Question

In Fig. shown, both blocks are released from rest. Length of $ 4\;kg $ the block is $ 2\;m $ and of $ 1\;kg $ is $ 4\;m $ . Find the time they took to cross each other? Assume pulley to be light and string to be light and inelastic.

Answer 1

Hint: Here to find the time required by both blocks to cross each other, we will first evaluate the acceleration of the combined system. After that, we will use the equation of motions which relates the distance, time, and acceleration and by substitution, we will find the time required.

Formula used
Equation of motion
 $ S = ut + \dfrac{1}{2}a{t^2} $
where $ s $ is the distance, $ u $ is initial velocity, $ a $ is acceleration, and $ t $ is time.

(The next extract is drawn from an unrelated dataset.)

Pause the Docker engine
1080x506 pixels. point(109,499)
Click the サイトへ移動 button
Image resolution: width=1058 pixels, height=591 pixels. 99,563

Complete Step-by-step solution
We will first try to understand the system consist of a pulley and two blocks that are released from rest, as we can see from the figure that the block $ A $ is being heavier than the block $ B $ , hence the gravitational acceleration $ g $ on the block $ A $ would be $ 4\;g $ and on the block, $ B $ it would only $ g $ .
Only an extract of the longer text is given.